*HOW TO COMPLETE THIS TASK*. Return the entries below in full. Keep every word as it is.

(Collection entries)
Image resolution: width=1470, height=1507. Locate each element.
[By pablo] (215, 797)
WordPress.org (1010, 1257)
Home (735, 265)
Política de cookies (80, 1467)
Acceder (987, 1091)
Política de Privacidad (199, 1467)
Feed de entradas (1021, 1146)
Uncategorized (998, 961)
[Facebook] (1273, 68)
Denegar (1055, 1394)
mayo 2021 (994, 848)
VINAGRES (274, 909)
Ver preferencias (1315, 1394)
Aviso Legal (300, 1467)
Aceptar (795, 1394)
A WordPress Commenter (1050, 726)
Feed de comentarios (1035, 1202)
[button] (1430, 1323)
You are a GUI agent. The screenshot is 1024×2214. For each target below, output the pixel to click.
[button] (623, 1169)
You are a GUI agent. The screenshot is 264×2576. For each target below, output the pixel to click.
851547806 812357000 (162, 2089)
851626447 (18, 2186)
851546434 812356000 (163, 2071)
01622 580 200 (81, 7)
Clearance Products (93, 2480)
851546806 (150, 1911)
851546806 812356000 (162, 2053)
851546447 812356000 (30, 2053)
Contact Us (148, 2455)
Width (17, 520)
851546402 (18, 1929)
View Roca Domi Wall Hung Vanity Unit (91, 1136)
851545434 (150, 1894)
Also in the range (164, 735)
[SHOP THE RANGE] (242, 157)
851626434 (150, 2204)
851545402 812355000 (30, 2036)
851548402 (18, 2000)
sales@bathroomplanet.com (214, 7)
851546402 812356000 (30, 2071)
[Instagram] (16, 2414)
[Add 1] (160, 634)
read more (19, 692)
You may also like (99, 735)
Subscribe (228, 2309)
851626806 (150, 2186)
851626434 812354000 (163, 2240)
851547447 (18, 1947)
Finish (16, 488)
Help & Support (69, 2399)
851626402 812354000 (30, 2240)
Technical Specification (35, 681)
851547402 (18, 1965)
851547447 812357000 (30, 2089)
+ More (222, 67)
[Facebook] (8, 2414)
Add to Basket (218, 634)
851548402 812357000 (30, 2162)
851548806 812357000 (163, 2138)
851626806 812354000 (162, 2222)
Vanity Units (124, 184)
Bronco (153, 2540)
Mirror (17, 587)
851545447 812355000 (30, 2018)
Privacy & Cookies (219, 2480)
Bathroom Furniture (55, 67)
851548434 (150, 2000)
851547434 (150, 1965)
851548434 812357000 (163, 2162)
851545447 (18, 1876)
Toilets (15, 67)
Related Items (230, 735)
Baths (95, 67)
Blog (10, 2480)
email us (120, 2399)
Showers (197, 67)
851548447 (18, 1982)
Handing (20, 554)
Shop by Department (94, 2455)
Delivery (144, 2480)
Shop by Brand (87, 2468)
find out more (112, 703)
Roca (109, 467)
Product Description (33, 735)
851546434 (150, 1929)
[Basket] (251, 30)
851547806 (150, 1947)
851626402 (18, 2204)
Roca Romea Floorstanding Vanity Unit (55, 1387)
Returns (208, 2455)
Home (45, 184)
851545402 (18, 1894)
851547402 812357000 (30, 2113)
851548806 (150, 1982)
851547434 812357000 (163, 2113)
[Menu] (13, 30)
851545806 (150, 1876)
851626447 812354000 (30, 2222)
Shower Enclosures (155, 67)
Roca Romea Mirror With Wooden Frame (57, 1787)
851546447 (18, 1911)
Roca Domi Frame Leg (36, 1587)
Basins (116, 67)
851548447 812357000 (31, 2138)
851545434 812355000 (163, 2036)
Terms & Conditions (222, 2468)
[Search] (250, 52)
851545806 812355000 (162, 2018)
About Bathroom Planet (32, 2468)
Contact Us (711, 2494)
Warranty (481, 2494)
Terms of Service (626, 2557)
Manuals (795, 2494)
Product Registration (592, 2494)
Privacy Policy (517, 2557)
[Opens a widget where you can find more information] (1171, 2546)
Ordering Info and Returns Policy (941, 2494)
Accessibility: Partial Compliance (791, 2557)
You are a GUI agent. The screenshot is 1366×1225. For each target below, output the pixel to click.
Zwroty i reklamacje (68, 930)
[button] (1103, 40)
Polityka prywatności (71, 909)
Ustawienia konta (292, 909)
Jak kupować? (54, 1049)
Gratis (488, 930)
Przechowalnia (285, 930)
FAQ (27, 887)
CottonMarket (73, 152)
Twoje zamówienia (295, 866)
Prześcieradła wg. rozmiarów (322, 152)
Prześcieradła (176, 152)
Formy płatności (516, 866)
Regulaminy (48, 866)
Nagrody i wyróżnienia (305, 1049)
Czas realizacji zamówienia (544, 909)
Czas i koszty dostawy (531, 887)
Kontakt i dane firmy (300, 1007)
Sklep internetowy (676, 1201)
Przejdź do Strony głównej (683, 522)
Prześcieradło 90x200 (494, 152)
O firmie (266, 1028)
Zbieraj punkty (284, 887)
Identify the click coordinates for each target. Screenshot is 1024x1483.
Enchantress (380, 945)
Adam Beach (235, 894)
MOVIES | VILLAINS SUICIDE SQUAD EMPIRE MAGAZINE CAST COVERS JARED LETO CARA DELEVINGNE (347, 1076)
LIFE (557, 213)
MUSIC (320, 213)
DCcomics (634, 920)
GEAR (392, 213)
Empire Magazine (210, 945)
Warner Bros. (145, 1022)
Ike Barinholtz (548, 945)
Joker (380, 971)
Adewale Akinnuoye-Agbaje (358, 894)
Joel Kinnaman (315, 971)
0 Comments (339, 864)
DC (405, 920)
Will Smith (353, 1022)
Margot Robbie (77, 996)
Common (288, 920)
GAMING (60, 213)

*FINAL ANSWER*.
Image resolution: width=1470, height=1507. Locate each element.
[By pablo] (215, 797)
WordPress.org (1010, 1257)
Home (735, 265)
Política de cookies (80, 1467)
Acceder (987, 1091)
Política de Privacidad (199, 1467)
Feed de entradas (1021, 1146)
Uncategorized (998, 961)
[Facebook] (1273, 68)
Denegar (1055, 1394)
mayo 2021 (994, 848)
VINAGRES (274, 909)
Ver preferencias (1315, 1394)
Aviso Legal (300, 1467)
Aceptar (795, 1394)
A WordPress Commenter (1050, 726)
Feed de comentarios (1035, 1202)
[button] (1430, 1323)
You are a GUI agent. The screenshot is 1024×2214. For each target below, output the pixel to click.
[button] (623, 1169)
You are a GUI agent. The screenshot is 264×2576. For each target below, output the pixel to click.
851547806 812357000 (162, 2089)
851626447 (18, 2186)
851546434 812356000 (163, 2071)
01622 580 200 (81, 7)
Clearance Products (93, 2480)
851546806 (150, 1911)
851546806 812356000 (162, 2053)
851546447 812356000 (30, 2053)
Contact Us (148, 2455)
Width (17, 520)
851546402 (18, 1929)
View Roca Domi Wall Hung Vanity Unit (91, 1136)
851545434 (150, 1894)
Also in the range (164, 735)
[SHOP THE RANGE] (242, 157)
851626434 (150, 2204)
851545402 812355000 (30, 2036)
851548402 (18, 2000)
sales@bathroomplanet.com (214, 7)
851546402 812356000 (30, 2071)
[Instagram] (16, 2414)
[Add 1] (160, 634)
read more (19, 692)
You may also like (99, 735)
Subscribe (228, 2309)
851626806 (150, 2186)
851626434 812354000 (163, 2240)
851547447 (18, 1947)
Finish (16, 488)
Help & Support (69, 2399)
851626402 812354000 (30, 2240)
Technical Specification (35, 681)
851547402 (18, 1965)
851547447 812357000 (30, 2089)
+ More (222, 67)
[Facebook] (8, 2414)
Add to Basket (218, 634)
851548402 812357000 (30, 2162)
851548806 812357000 (163, 2138)
851626806 812354000 (162, 2222)
Vanity Units (124, 184)
Bronco (153, 2540)
Mirror (17, 587)
851545447 812355000 (30, 2018)
Privacy & Cookies (219, 2480)
Bathroom Furniture (55, 67)
851548434 (150, 2000)
851547434 (150, 1965)
851548434 812357000 (163, 2162)
851545447 (18, 1876)
Toilets (15, 67)
Related Items (230, 735)
Baths (95, 67)
Blog (10, 2480)
email us (120, 2399)
Showers (197, 67)
851548447 (18, 1982)
Handing (20, 554)
Shop by Department (94, 2455)
Delivery (144, 2480)
Shop by Brand (87, 2468)
find out more (112, 703)
Roca (109, 467)
Product Description (33, 735)
851546434 (150, 1929)
[Basket] (251, 30)
851547806 (150, 1947)
851626402 (18, 2204)
Roca Romea Floorstanding Vanity Unit (55, 1387)
Returns (208, 2455)
Home (45, 184)
851545402 (18, 1894)
851547402 812357000 (30, 2113)
851548806 (150, 1982)
851547434 812357000 (163, 2113)
[Menu] (13, 30)
851545806 (150, 1876)
851626447 812354000 (30, 2222)
Shower Enclosures (155, 67)
Roca Romea Mirror With Wooden Frame (57, 1787)
851546447 (18, 1911)
Roca Domi Frame Leg (36, 1587)
Basins (116, 67)
851548447 812357000 (31, 2138)
851545434 812355000 (163, 2036)
Terms & Conditions (222, 2468)
[Search] (250, 52)
851545806 812355000 (162, 2018)
About Bathroom Planet (32, 2468)
Contact Us (711, 2494)
Warranty (481, 2494)
Terms of Service (626, 2557)
Manuals (795, 2494)
Product Registration (592, 2494)
Privacy Policy (517, 2557)
[Opens a widget where you can find more information] (1171, 2546)
Ordering Info and Returns Policy (941, 2494)
Accessibility: Partial Compliance (791, 2557)
You are a GUI agent. The screenshot is 1366×1225. For each target below, output the pixel to click.
Zwroty i reklamacje (68, 930)
[button] (1103, 40)
Polityka prywatności (71, 909)
Ustawienia konta (292, 909)
Jak kupować? (54, 1049)
Gratis (488, 930)
Przechowalnia (285, 930)
FAQ (27, 887)
CottonMarket (73, 152)
Twoje zamówienia (295, 866)
Prześcieradła wg. rozmiarów (322, 152)
Prześcieradła (176, 152)
Formy płatności (516, 866)
Regulaminy (48, 866)
Nagrody i wyróżnienia (305, 1049)
Czas realizacji zamówienia (544, 909)
Czas i koszty dostawy (531, 887)
Kontakt i dane firmy (300, 1007)
Sklep internetowy (676, 1201)
Przejdź do Strony głównej (683, 522)
Prześcieradło 90x200 (494, 152)
O firmie (266, 1028)
Zbieraj punkty (284, 887)
Identify the click coordinates for each target. Screenshot is 1024x1483.
Enchantress (380, 945)
Adam Beach (235, 894)
MOVIES | VILLAINS SUICIDE SQUAD EMPIRE MAGAZINE CAST COVERS JARED LETO CARA DELEVINGNE (347, 1076)
LIFE (557, 213)
MUSIC (320, 213)
DCcomics (634, 920)
GEAR (392, 213)
Empire Magazine (210, 945)
Warner Bros. (145, 1022)
Ike Barinholtz (548, 945)
Joker (380, 971)
Adewale Akinnuoye-Agbaje (358, 894)
Joel Kinnaman (315, 971)
0 Comments (339, 864)
DC (405, 920)
Will Smith (353, 1022)
Margot Robbie (77, 996)
Common (288, 920)
GAMING (60, 213)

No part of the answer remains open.